Instructions to follow: With the string "computer" as the filter, copy each matching line from the records.

The data:

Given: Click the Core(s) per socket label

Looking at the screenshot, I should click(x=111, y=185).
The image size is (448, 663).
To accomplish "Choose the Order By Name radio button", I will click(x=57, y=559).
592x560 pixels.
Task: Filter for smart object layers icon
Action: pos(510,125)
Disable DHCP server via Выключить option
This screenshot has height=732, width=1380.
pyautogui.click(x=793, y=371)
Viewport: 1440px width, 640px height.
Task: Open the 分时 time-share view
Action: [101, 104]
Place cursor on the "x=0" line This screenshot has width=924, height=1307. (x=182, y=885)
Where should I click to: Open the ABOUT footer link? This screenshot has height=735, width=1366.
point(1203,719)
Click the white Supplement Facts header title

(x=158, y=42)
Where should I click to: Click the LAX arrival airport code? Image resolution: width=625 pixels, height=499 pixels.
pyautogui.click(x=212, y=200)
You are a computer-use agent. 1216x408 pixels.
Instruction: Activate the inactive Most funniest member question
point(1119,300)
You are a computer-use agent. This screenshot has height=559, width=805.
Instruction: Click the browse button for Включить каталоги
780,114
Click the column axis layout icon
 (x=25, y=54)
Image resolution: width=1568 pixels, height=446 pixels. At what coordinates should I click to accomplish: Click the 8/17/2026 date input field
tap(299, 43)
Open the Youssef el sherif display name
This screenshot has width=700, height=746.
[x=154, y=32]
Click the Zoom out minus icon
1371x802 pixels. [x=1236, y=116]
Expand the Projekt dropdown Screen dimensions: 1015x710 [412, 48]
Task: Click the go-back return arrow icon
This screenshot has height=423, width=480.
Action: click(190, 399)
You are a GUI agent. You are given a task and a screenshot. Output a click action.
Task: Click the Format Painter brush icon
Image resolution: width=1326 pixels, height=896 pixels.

Exercise solution:
You are a computer-use agent. 1216x408 pixels.
You are a computer-use agent. This screenshot has height=559, width=805.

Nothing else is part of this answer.